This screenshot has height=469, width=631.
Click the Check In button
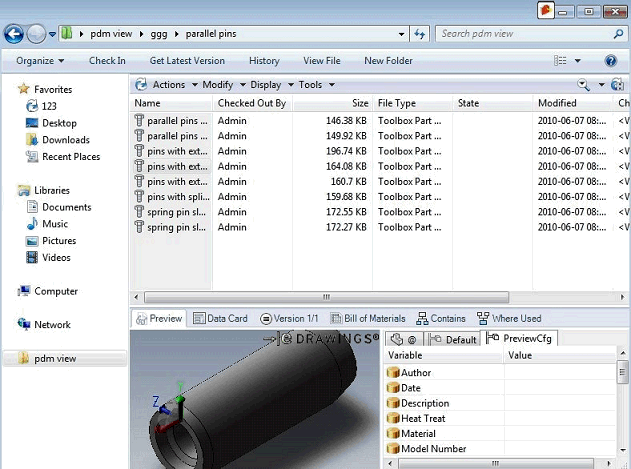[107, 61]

━━━━━━━━━━━━━━━━━━━━━━━━━━━━━━

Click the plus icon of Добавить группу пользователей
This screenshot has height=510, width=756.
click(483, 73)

━━━━━━━━━━━━━━━━━━━━━━━━━━━━━━

DIRECTION:
Repeat, without changes, the stretch of lines from the one containing "Click the plus" through the one containing "click(483, 73)".

OUTPUT OF THE EXERCISE:
Click the plus icon of Добавить группу пользователей
This screenshot has height=510, width=756.
click(483, 73)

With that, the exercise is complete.